Le Covid-19 sera-t-il notre nouveau Roosevelt ? Il est évidemment trop tôt pour le dire et l’expérience de 2008 devrait inciter à la prudence. Mais voir ceux qui, hier, n’en avaient que pour le new public management et la réduction des effectifs découvrir les vertus des services publics est un des rares motifs de réjouissance de ces derniers jours. Prenons garde, cependant, que ce retour en grâce de l’État social ne se confonde avec un simple repli sur l’État national.

Dès avant l’épidémie, il était devenu de bon ton, même au sein d’une large partie de la gauche, d’en appeler à la nation comme le lieu « indépassable » de la solidarité et de l’action politique. Seule la nation, nous disait-on, fournirait ce sentiment d’identification qui permet de faire admettre les efforts que requiert la mise en œuvre de la justice sociale. L’alternative, répétait-on à la suite de Pierre Manent, serait entre la « forme politique » de la nation et celle de « l’empire ».

Ce n’est pourtant pas le « sentiment national » qui a produit les systèmes de sécurité sociale qui sont devenus à partir de 1945 le trait commun des nations d’Europe de l’Ouest. Ils sont bien plutôt le résultat de la lutte des classes inlassablement menée par le mouvement ouvrier en réponse à l’exploitation capitaliste. Plus encore, ils s’élevèrent sur la défaite du fascisme qui avait rallié à lui une part importante des populations européennes : ils procédèrent non d’un consensus national pacifique, mais bien d’une intrication entre guerres nationales et guerres civiles. Pour que naisse la Sécurité sociale française, il fallut la victoire militaire sur le nazisme et le discrédit qui frappa alors un certain nombre d’industriels. De même, le Covid-19 nous fracture au moins autant qu’il nous unit. Il creuse brutalement les inégalités entre ceux qui peuvent faire du télétravail et ceux – livreurs, caissières, infirmières, ouvriers – qui restent en première ligne, entre ceux qui préservent leur salaire et ceux qui perdent tous leurs revenus. L’expérience du confinement dans des logements exigus rend intolérable ce qui était déjà à la limite du supportable dans nos espaces urbains. Il est donc peu probable que le renouveau de l’État social, s’il doit advenir, résulte d’une sorte de communion nationale spontanée. Il sera le produit de luttes sociales au sein et au-delà des États en vue d’infléchir nos politiques nationales et européennes en un sens plus conforme aux impératifs d’égalité et de fraternité.

__INFORMATIONS AFFICHÉES__.
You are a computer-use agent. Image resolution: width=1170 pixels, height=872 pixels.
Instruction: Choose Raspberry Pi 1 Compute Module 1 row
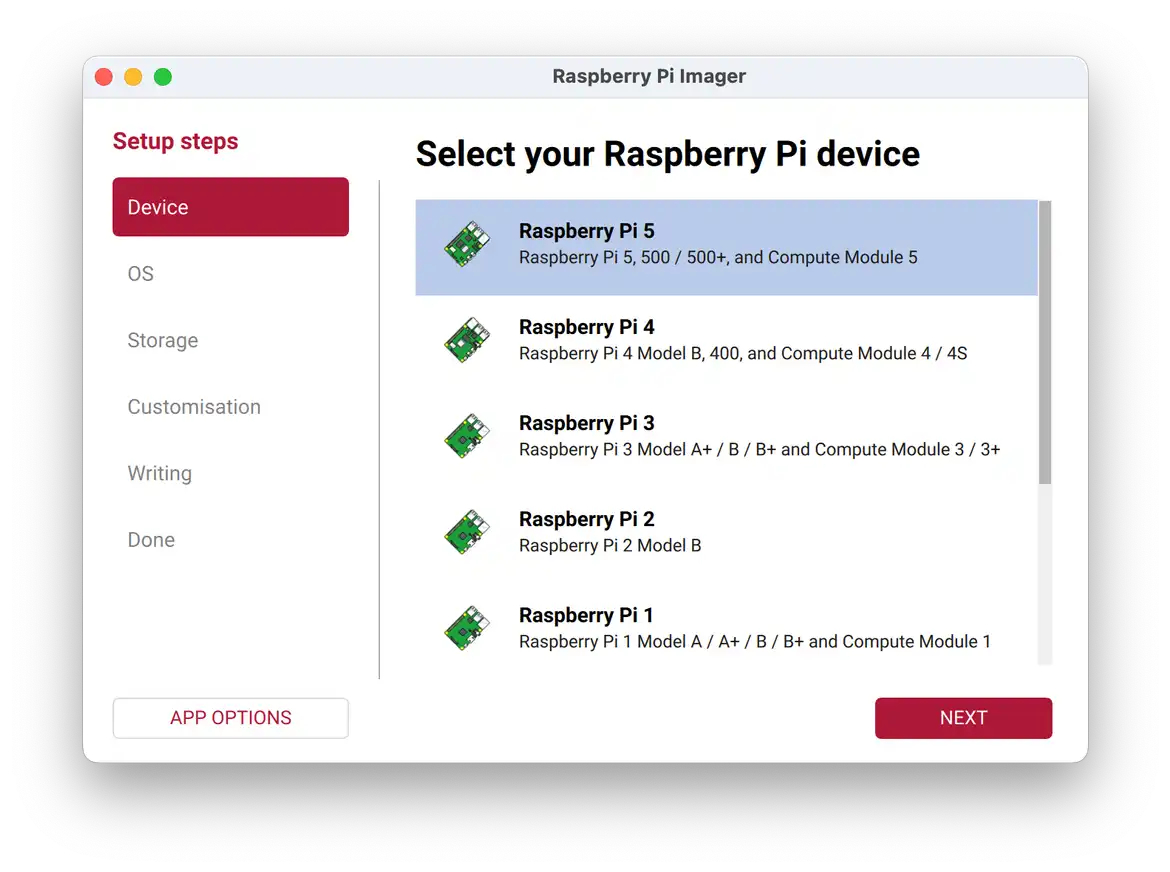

__PROBLÈME__. Reproduisez à l'identique, dans le texte sur le Covid-19 et l'État social, la partie qui va de « Le Covid-19 sera-t-il » jusqu'à « sur l’État national. » inclus.

__ZONE DE RÉPONSE__.
Le Covid-19 sera-t-il notre nouveau Roosevelt ? Il est évidemment trop tôt pour le dire et l’expérience de 2008 devrait inciter à la prudence. Mais voir ceux qui, hier, n’en avaient que pour le new public management et la réduction des effectifs découvrir les vertus des services publics est un des rares motifs de réjouissance de ces derniers jours. Prenons garde, cependant, que ce retour en grâce de l’État social ne se confonde avec un simple repli sur l’État national.